So I’m sitting on my back porch, THE SUN IS OUT, bees, butterflies, and all sorts of other creatures are flying around my backyard. Little Iliana is asleep in her stroller having a very good snooze. This is the first time in a very long time that instead of doing 5,000 other things, I just strolled around the garden, looked at plants, saw how things were doing, and then sat down. It is so easy, as a Mom and wife, to do all the things you think really need to be done, but then the question asks itself what really needs to be done and what do we want done? Needs and wants, needs and wants, one of the primary spiritual questions.

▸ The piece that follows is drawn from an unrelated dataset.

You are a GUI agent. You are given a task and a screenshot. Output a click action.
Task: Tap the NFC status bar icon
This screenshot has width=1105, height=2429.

We, I think, confuse these a lot in our capitalist/material based culture. I think it’s because to be with people, the usual way, is to go buy something: go to the store, go shopping, go spend money at a carnival, or go to a game. People used to just get together, play some music at someone’s house or in their backyard, everyone brought a dish to share, and there was a good time had by all. I think America is kind of sad. There’s my 2 cents or 40 cents or whatever.
I’m under the weather yet again, trying hard to keep up my strength so I can keep up with this active child. Maybe this little break will help.
I hope you all have a lovely weekend. I’m hoping things dry out enough so we can maybe plant a shrub, St. John’s Wort, to be exact. I’ll let you know Monday.